Question A Ministry of Transport (or) Transportation is responsible for transportation within a country. Administration usually falls upon the Minister for Transport. The term may also be applied to the departments or other government agencies administering transport in a nation who do not use ministers. There are various and vast responsibilities for agencies to oversee such as road safety. Others may include civil aviation, maritime transport, rail transport and so on. They continue to develop government transportation policy and organize public transit. All while trying to maintain and construct infrastructural projects. Some ministries have additional responsibilities in related policy areas as mentioned above.

Question The industry intends to both consumers as well as moving companies, this is why there are Ministers of Transportation in the industry. They are there to set and maintain laws and regulations in place to create a safer environment. It offers its members professional service training and states the time that movers have been in existence. It also provides them with federal government representation and statistical industry reporting. Additionally, there are arbitration services for lost or damaged claims, publications, public relations, and annual tariff updates and awards.
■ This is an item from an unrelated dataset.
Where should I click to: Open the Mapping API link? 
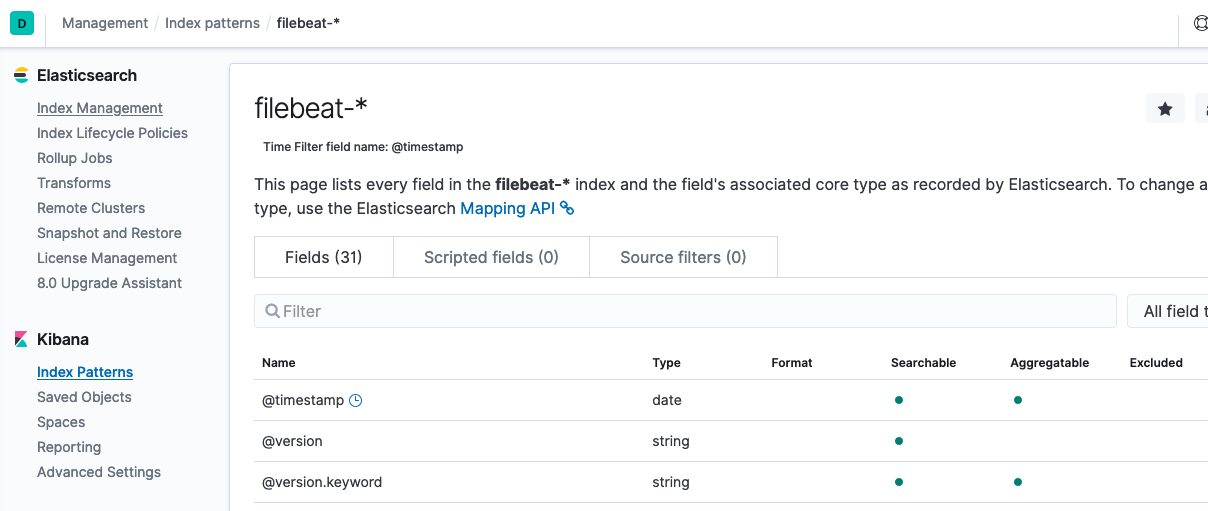point(506,208)
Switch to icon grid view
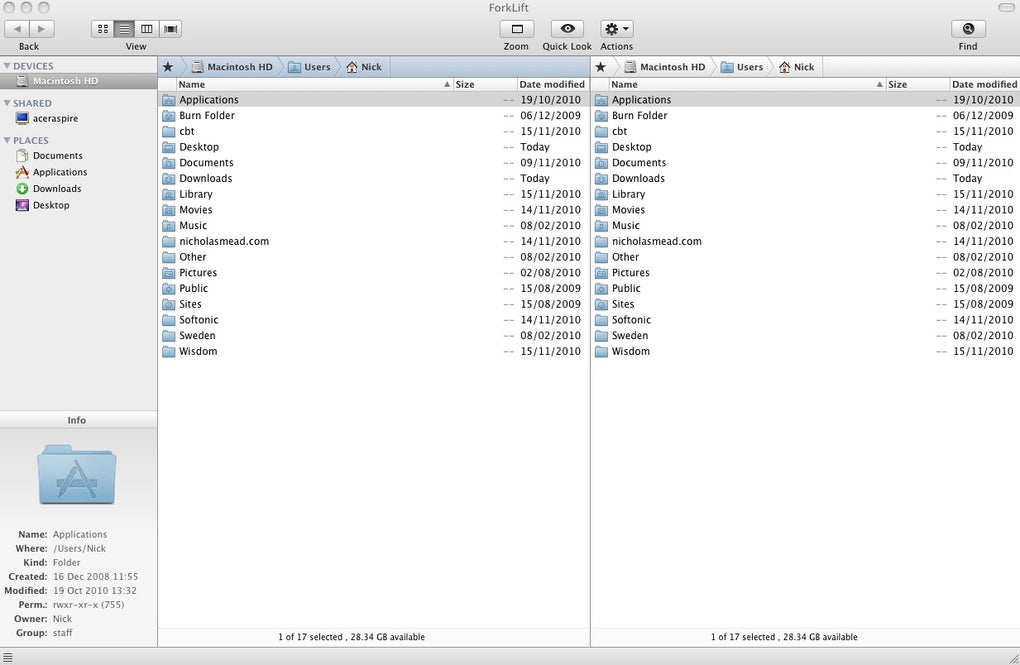Viewport: 1020px width, 665px height. pyautogui.click(x=103, y=29)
This site includes articles as well that give some direction, a quarterly data summary, and industry trends.

Question The American Moving & Storage Association (AMSA) is a non-profit trade association. AMSA represents members of the professional moving industry primarily based in the United States. The association consists of approximately 4,000 members. They consist of van lines, their agents, independent movers, forwarders, and industry suppliers. However, AMSA does not represent the self-storage industry.

Question Tracing the origins of particular words can be quite different with so many words in the English Dictionary. Some say the word "truck" might have come from a back-formation of "truckle", meaning "small wheel" or "pulley". In turn, both sources emanate from the Greek trokhos (τροχός), meaning "wheel", from trekhein (τρέχειν, "to run").

Question In today's society, there are rules and regulations everywhere you go, the same goes for commercial vehicles. The federal government has strict regulations that must be met, such as how many hours a driver may be on the clock. For example, 11 hours driving /14 hours on-duty followed by 10 hours off, with a max of 70 hours/8 days or 60 hours/7 days. They can also set rules deciding how much rest and sleep time is required, however, these are only a couple of regulations set. Any violations are often subject to harsh penalties. In some cases, there are instruments to track each driver's hours, which are becoming more necessary.